[Top] [All Lists]

Re: Draft comments

1997-11-21 19:19:24
At 11:04 AM 11/19/97 +0000, Ian Brown wrote:
   Took a while to plough through!
   It's a pretty good document overall - please don't take the following
   comments as quibbling in any way, I'm just trying to contribute ;-)

Thanks. Now you see why it took so long to produce. I couldn't have gotten
it out even *this* fast without Hal, Rodney, Lutz, and Paul Hoffman. They
did about 95% of the writing, and I just pulled it together.
   Sec  Comments
   2.4.1        - Just one quibble. Since Armour is largely for backward
   compatibility with the 4 million users of PGP 2.6, do we *really* need
   to add a new header (BEGIN PGP MESSAGE, PART X)? If this went, could
   Message-ID also go? It does say in PGP/MIME that "When the amount of
   data to be transmitted requires that it be sent in many parts, the MIME
   message/partial mechanism should be used rather than the multipart ASCII
   armor PGP format."

I've already said my part on why I think armour is *not* primarily for
backwards compatibility. The PART X headers are not a new header, though.
They are an old header. I don't mind losing them, or deprecating them.
   2.6  - I'm not sure what jdcc means by "Should the armor header line stay
   or go... I think anything that reduces parsing complexity is a Good
   Thing." I agree, but by this do you mean it saves implementations
   parsing the algorithm fields in the actual signature itself?
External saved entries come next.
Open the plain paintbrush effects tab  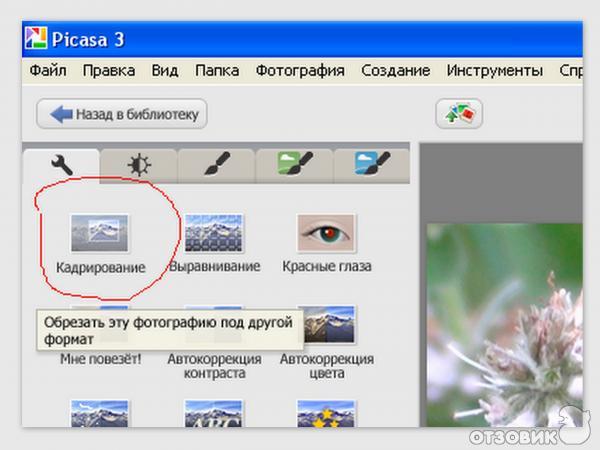[x=216, y=165]
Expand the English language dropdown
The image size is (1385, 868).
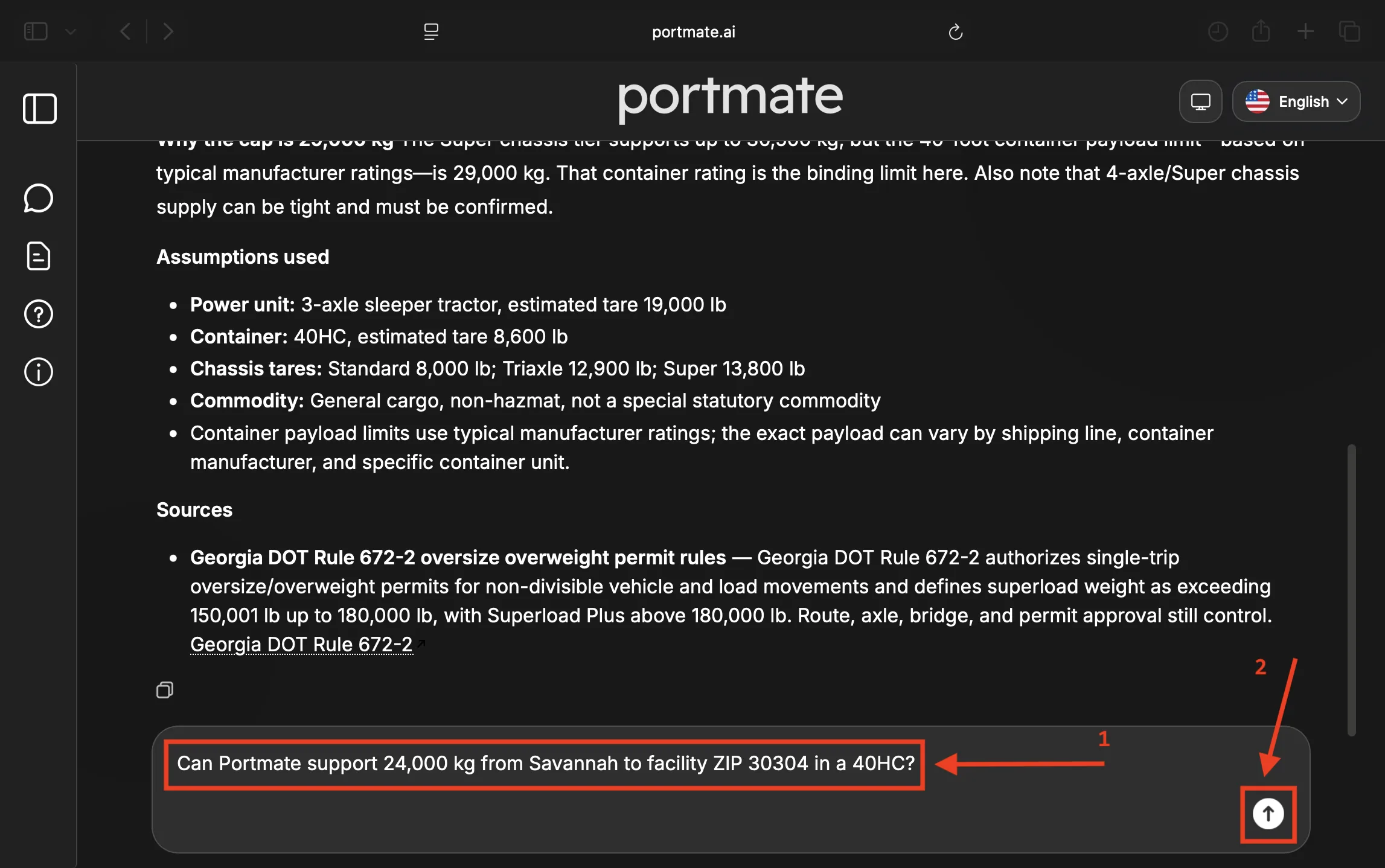1296,101
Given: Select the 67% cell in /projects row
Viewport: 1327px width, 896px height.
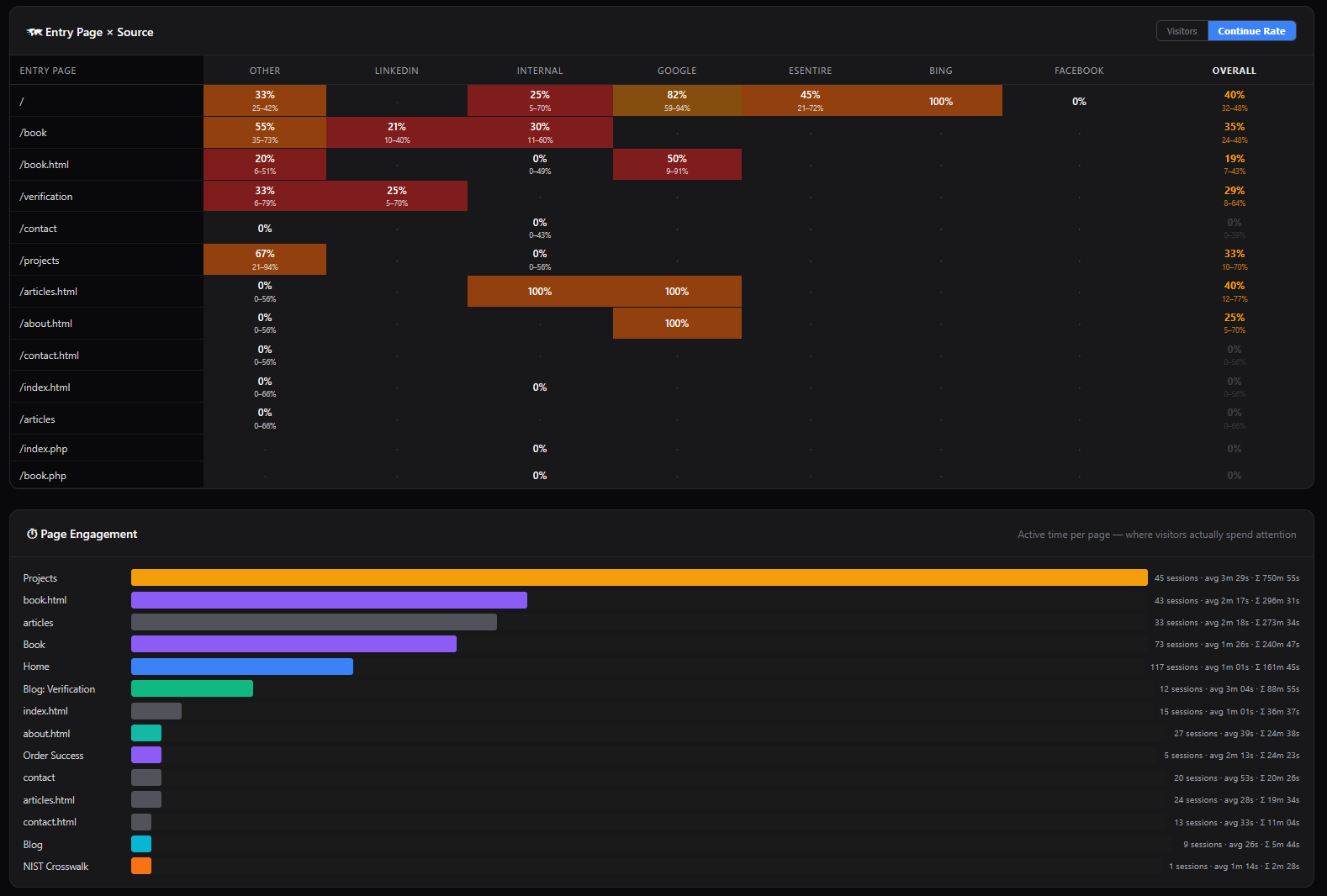Looking at the screenshot, I should click(265, 260).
I meant that new combined header that has a begin-message and the hash
announcement. I think that as long as the "Hash:" header line can have
multiple hashes there (or it is legal to have multiple hash headers), then
we don't need this, and it simplifies to just remove it.
   3.5  - Are the S2K functions really necessary? Are dictionary attacks on
   passphrases in an (at least) 128-bit keyspace likely to be successful?
   If so, I still agree with jdcc that the Iterated-Salted algorithm should
   be dropped.

Yes, I think dictionary attacks are trivial to do successfully, and salted
hashes are the way to thwart them. 
   5.1  - "An implementation should accept, but not generate a version of 2,
   which is equivalent to V3 in all other respects." Is this purely for
   legal (RSAREF) reasons? The international version of PGP 2.6 can
   generate V2 packets for backwards compatibility (LEGAL_KLUDGE=off). Is
   there any *technical* reason why OP implementations should not generate
   version 2 packets?

When PGP 2.6 was created, the version number of the packets was bumped from
2 to 3, but nothing else was changed. It's really only there so you can
tell whether a message was made by 2.5 or 2.6. There is no technical reason
not to generate a V2 packet, but there is no technical reason *to* generate
them, either. RFC 1991 says on the subject: 

"A version number of 2 or 3 is currently allowed for each packet
 format.  New versions will probably be numbered sequentially up from
 3.  For backwards compatibility, implementations will usually be
 expected to support version N of a packet whenever they support
 version N+1.  Version 255 may be used for experimental purposes."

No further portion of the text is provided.